→ Directions for this task
Reproduce the records verbatim, beginning with the line that contains "Task: Open the Notifications settings tab" and ending with the line that contains "pyautogui.click(x=55, y=434)", both lines included, and leave out all other records.
[start Rows]
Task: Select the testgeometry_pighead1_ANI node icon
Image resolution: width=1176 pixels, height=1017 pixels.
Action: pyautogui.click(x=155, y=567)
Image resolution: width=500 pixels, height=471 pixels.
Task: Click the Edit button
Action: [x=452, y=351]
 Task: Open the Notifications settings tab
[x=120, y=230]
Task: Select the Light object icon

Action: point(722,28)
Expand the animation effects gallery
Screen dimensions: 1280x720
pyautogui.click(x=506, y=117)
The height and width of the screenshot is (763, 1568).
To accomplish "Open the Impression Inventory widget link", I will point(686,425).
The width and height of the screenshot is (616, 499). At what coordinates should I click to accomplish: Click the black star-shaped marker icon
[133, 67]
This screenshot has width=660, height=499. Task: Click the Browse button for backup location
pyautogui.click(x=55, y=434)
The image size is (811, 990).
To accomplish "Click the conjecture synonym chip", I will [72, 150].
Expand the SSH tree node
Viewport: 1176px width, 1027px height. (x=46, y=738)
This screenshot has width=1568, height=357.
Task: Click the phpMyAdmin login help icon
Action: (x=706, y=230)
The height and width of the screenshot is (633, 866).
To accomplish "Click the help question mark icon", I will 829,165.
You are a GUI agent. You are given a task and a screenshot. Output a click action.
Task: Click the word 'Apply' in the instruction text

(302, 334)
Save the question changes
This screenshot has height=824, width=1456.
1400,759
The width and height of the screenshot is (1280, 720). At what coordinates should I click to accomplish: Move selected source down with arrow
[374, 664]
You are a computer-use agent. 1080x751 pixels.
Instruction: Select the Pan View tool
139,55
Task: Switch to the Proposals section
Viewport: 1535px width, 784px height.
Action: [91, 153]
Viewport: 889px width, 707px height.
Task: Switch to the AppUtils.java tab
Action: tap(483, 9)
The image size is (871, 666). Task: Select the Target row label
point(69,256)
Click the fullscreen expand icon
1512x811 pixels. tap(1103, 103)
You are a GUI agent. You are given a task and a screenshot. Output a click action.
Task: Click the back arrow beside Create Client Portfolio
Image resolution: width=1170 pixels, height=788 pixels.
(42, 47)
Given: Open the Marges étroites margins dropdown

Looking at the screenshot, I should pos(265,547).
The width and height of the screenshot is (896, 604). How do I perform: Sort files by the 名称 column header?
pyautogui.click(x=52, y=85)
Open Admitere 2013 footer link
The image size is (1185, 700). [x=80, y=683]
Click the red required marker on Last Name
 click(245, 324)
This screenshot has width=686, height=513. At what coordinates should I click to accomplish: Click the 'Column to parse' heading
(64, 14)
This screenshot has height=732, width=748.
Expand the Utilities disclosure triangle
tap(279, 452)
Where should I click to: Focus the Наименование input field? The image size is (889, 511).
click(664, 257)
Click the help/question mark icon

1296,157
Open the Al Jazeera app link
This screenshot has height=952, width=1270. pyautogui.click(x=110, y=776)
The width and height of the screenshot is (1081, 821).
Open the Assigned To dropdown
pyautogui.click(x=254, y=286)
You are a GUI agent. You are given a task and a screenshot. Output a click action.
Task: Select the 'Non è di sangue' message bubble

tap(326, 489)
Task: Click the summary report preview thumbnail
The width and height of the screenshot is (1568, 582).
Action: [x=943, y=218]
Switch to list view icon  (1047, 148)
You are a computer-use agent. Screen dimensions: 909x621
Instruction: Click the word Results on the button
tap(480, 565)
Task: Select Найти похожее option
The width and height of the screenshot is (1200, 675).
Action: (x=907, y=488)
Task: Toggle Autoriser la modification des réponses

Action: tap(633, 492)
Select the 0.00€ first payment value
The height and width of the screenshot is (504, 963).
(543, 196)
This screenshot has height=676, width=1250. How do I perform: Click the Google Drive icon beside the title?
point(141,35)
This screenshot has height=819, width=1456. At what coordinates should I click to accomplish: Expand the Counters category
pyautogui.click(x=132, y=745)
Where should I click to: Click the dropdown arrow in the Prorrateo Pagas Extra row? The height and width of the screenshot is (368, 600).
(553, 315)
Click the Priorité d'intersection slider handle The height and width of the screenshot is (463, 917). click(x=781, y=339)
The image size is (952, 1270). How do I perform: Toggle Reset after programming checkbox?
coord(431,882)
[end Rows]
→ Task output
 Task: Open the Notifications settings tab
[x=120, y=230]
Task: Select the Light object icon

Action: point(722,28)
Expand the animation effects gallery
Screen dimensions: 1280x720
pyautogui.click(x=506, y=117)
The height and width of the screenshot is (763, 1568).
To accomplish "Open the Impression Inventory widget link", I will point(686,425).
The width and height of the screenshot is (616, 499). At what coordinates should I click to accomplish: Click the black star-shaped marker icon
[133, 67]
This screenshot has width=660, height=499. Task: Click the Browse button for backup location
pyautogui.click(x=55, y=434)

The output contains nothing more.